(Excerpt):
———

= Susan Albin =

American industrial engineer

Susan Lee Albin is an American industrial engineer known for her research in quality engineering, queueing theory, and industrial process monitoring. She is a professor of industrial engineering at Rutgers University, the former president of the Institute for Operations Research and the Management Sciences, and the former editor-in-chief of IIE Transactions (now IISE Transactions), the flagship journal of the Institute of Industrial and Systems Engineers.

==Education and career==
Albin is a 1971 graduate of New York University (NYU), in industrial engineering, and earned a master's degree from NYU in 1973.
She completed a doctorate in engineering science from Columbia University in 1981, specializing in operations research and industrial engineering. Her dissertation was Approximating queues with superposition arrival processes, and was supervised by Ward Whitt. She was a researcher at Bell Labs and the Albert Einstein College of Medicine before becoming a faculty member at Rutgers University.

Albin has worked as a visiting professor in mechanical engineering at Peninsula Technikon, a predecessor institution to the Cape Peninsula University of Technology in South Africa, where she helped found a program in quality engineering. She was president of the Institute for Operations Research and the Management Sciences (INFORMS) in 2010,
and is also a founder of the INFORMS Section on Quality, Statistics and Reliability and of WORMS (Women in OR/MS).

==Recognition==
Albin is a Fellow of the Institute of Industrial and Systems Engineers. In 2012, INFORMS gave her their George E. Kimball Medal in recognition of her service, particularly citing her work at Peninsula Technikon. She was named a Fellow of INFORMS in 2020.

———

(Problem set):
1. Answer these questions using the profile of Susan Albin:
(a) Which university awarded her doctorate?
(b) In what year was she president of INFORMS?
(c) Which medal did INFORMS give her in 2012?
2. Repeat everything in the profile of Susan Albin from "She completed a" down to "at Rutgers University.".

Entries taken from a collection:

———

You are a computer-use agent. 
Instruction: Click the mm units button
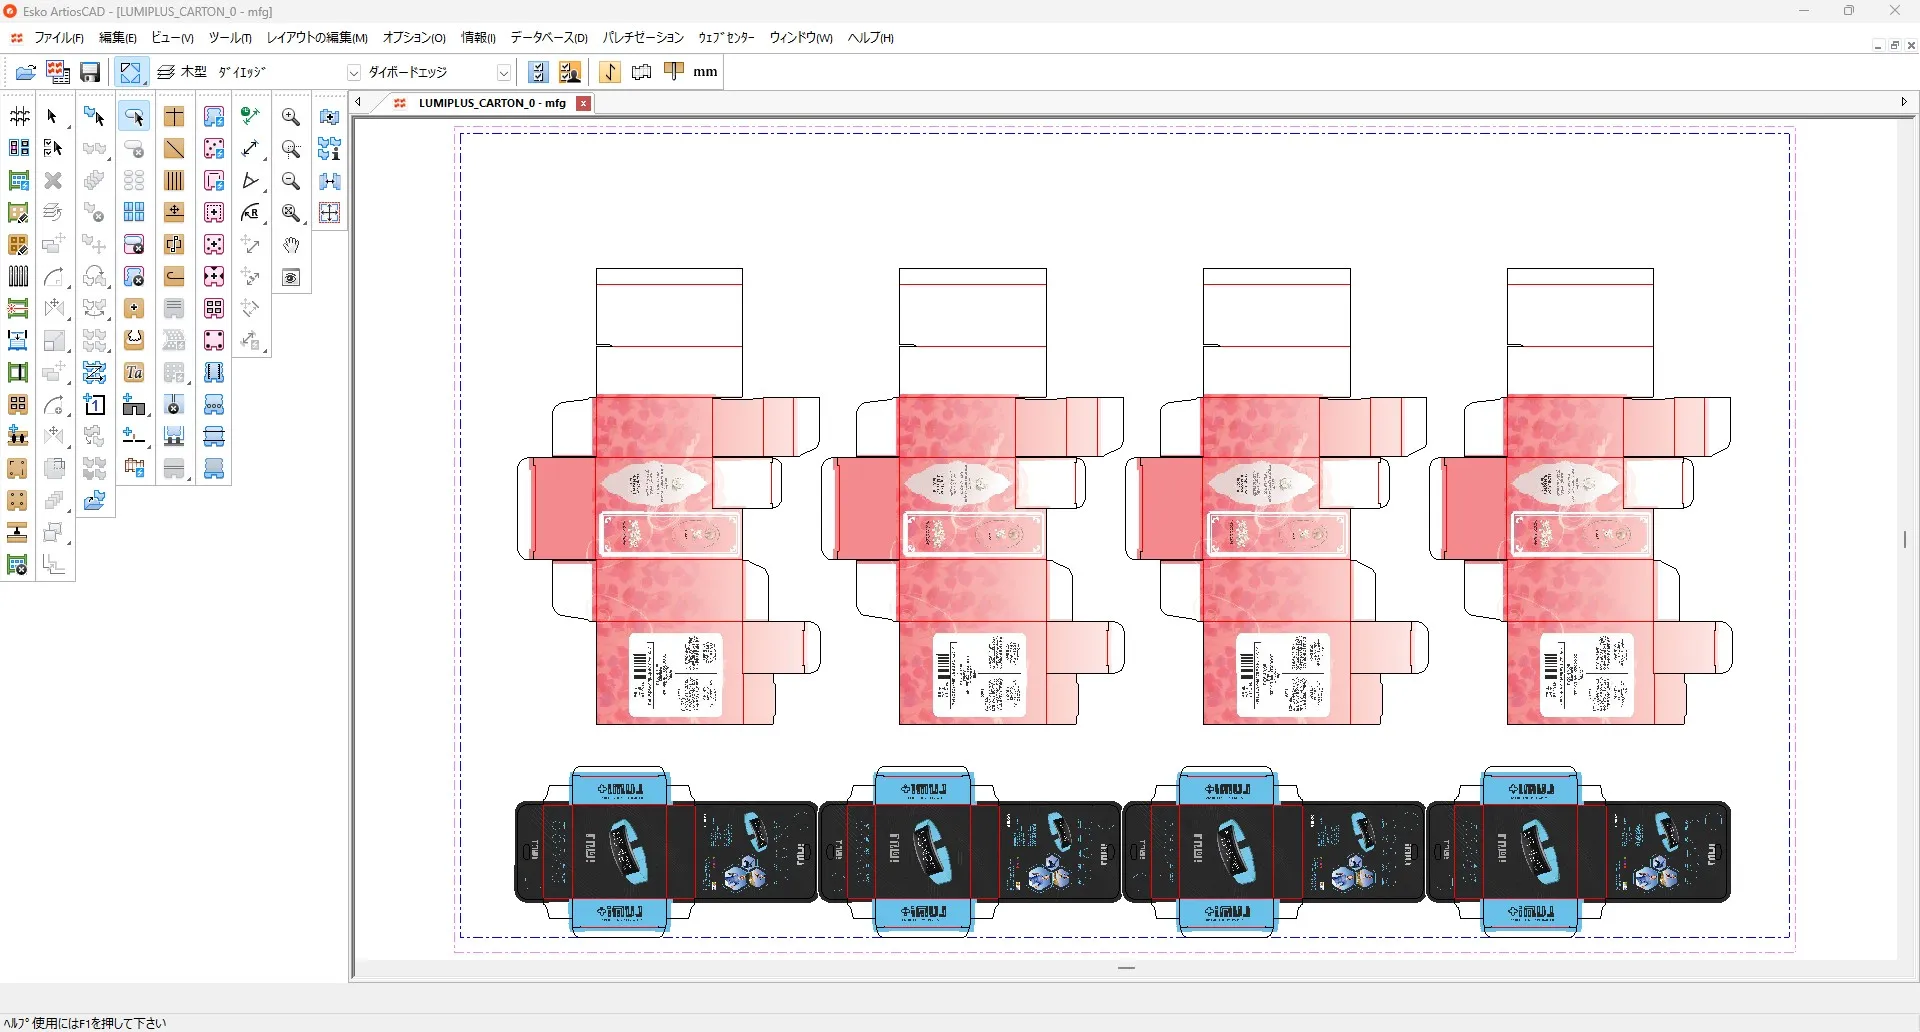705,72
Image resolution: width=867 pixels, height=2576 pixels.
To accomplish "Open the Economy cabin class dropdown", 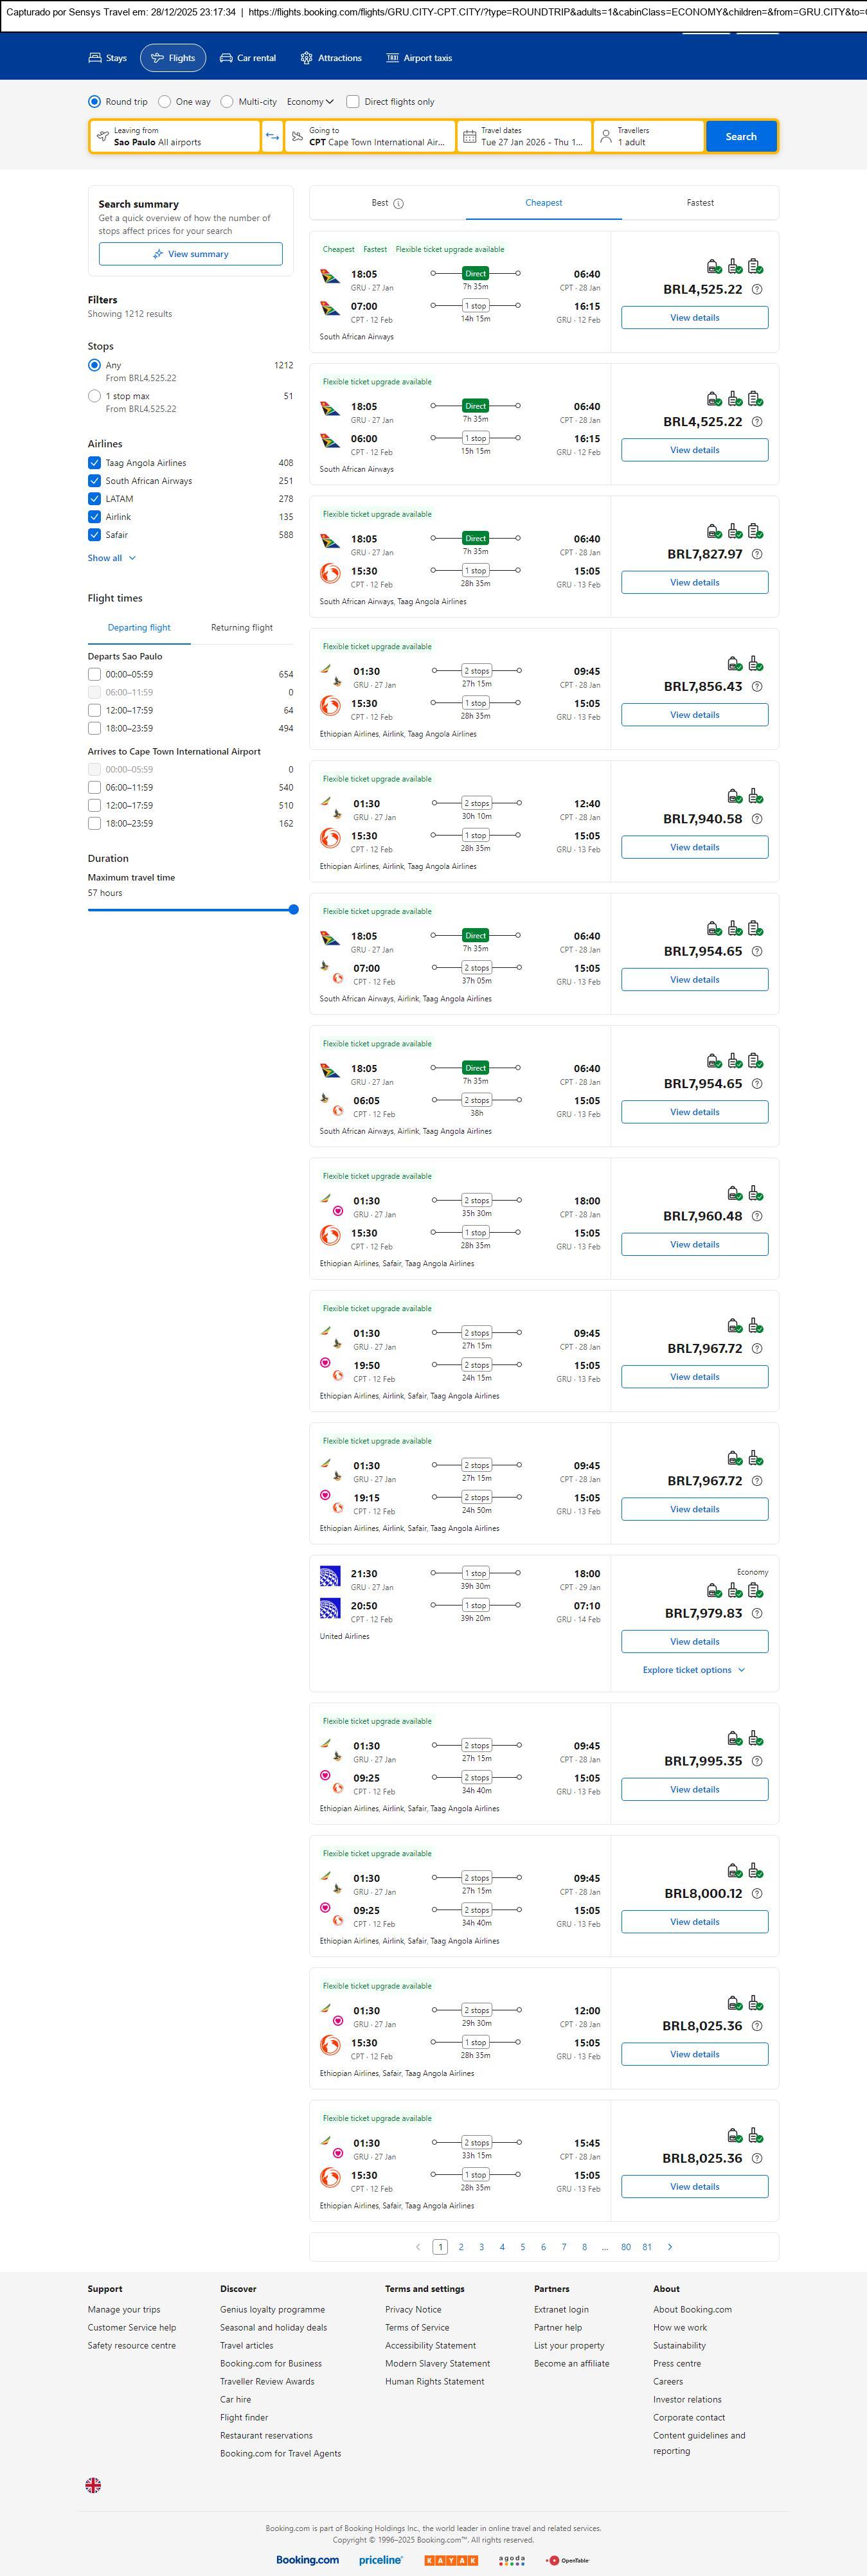I will point(310,102).
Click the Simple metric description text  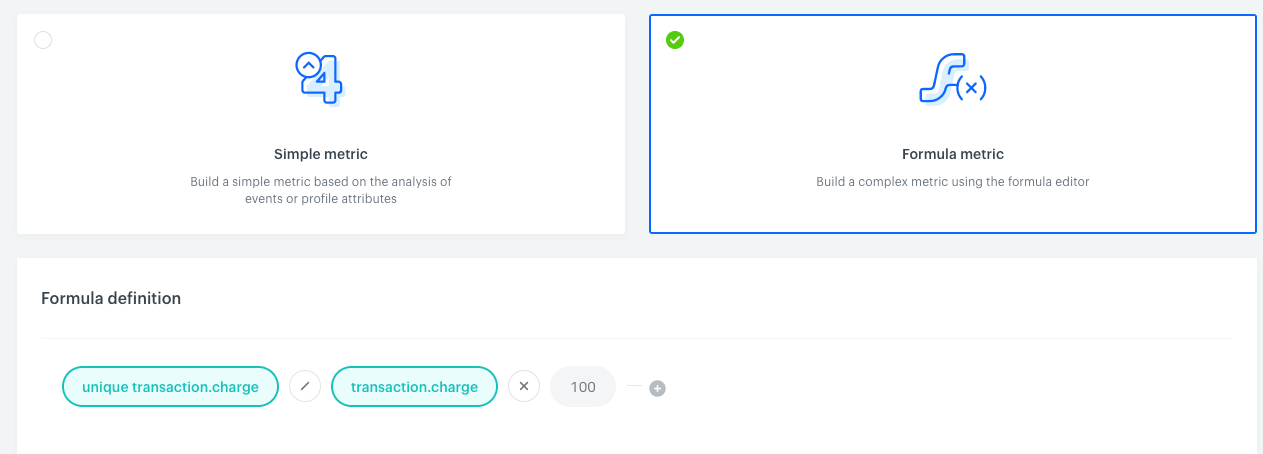coord(321,190)
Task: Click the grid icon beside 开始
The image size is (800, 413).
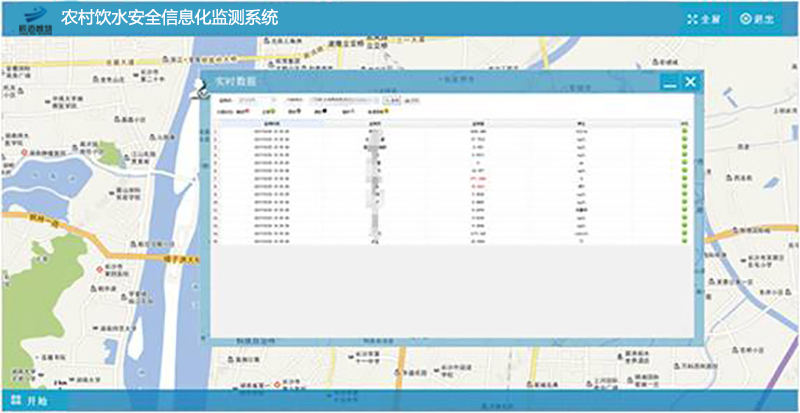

———

(Results by task):
1.
(a) Columbia University
(b) 2010
(c) The George E. Kimball Medal

2.
She completed a doctorate in engineering science from Columbia University in 1981, specializing in operations research and industrial engineering. Her dissertation was Approximating queues with superposition arrival processes, and was supervised by Ward Whitt. She was a researcher at Bell Labs and the Albert Einstein College of Medicine before becoming a faculty member at Rutgers University.